Our Bumble sleepy spot: N049.424427 E002.080454
Heavily bombed in World War II, Beauvais is now a modern town built around the Cathedral St Pierre. It is one rather large and stunning Gothic cathedral but the twist is it never got finished. A quick toot from afar before we set off for Paris via Lidl. It’s our first shop since leaving home and Craig is in his element. Dashing up and down each aisle like a kid in a sweet shop. Chucking goody after goody in to the trolley. It was only when we hit the last aisle he realised how much stuff we had in the trolley. Oh dear, looks like we’ve shopped for a house and not a motorhome. A slight oversight. Where will we put it all? We crossed our fingers and joined the long Lidl queue (somethings never change) before stuffing Vin to bursting point.
We continued our journey to Paris. Once again, the countryside was beautiful…why had never discovered this part of France before? Like most people, we roar past it on the route to ‘somewhere’ from Calais. But we fell under its charm in seconds. Old abbeys, ruined watermills, sun-dappled forests, tranquil streams gliding at their own sweet will, and cows so fat and sleek and contented we wanted to hug them.
About half way along our route, we turned off the main highway on to a smaller A road. As Craig looked in his rear view mirror he spotted flashing lights of a police car. Next minute the sirens went on. Craig slowed down to let the police car pass. To our surprise they stayed on our tail. Once more the siren sounded. “What are they doing?” We both peered out the wing mirrors in wonder. The sirens sounded again, the lights swirled, the headlights flashed…”oh ek, I think they want us to pull over“.
Two policemen walked over, a young chap (not so nice) and an older chap (much nicer). They informed us that we did not wait long enough at the ‘stop’ sign. The rule in France is you must wait 3 seconds at all stop signs before you pull out otherwise it is a fixed €90 fine. Craig quickly replied with “Pardon Monsieur“. The young one wanted to issue the fine, whilst the older guy was more relaxed. After much debate between the two, the older guy accepted our apology and politely waved on our way.
Our drive to Paris took a wee while longer with all the 3 second stops! Lol
We arrived at Indigo Camping just after lunch. Thankfully it is just outside the clean air zone, so we didn’t need to purchase ‘certificat qualité de l’air. Many cities in Europe use low emission zones, urban road tolls, traffic limited zones and traffic restrictions to improve air quality, reduce traffic congestion and make historic city centres attractive to tourists.
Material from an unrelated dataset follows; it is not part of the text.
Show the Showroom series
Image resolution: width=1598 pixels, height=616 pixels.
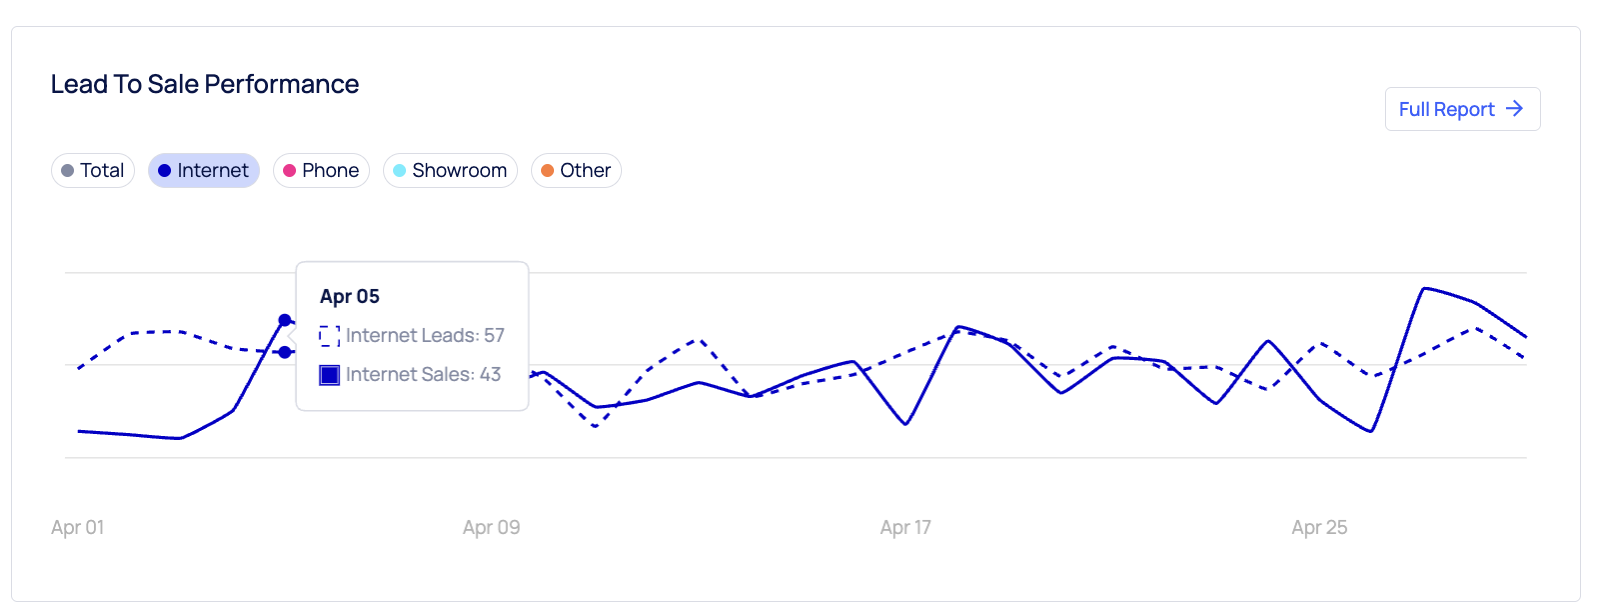[x=450, y=170]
We use this website to check out certificate requirements
The reception at Indigo Camping was very busy. A French public holiday + heatwave = chocablock. Despite the queues the reception staff dealt with each visitor in a polite and swift manner. We reserved a plot for 4 nights and 5 days at the reduced ASCI price of €19 from €42 per night. Not bad for a campsite just 5km from Paris centre, located smack bang on the Siene with golf course and gardens just minutes away. Within half an our we were parked up and settling in…Paris here we come!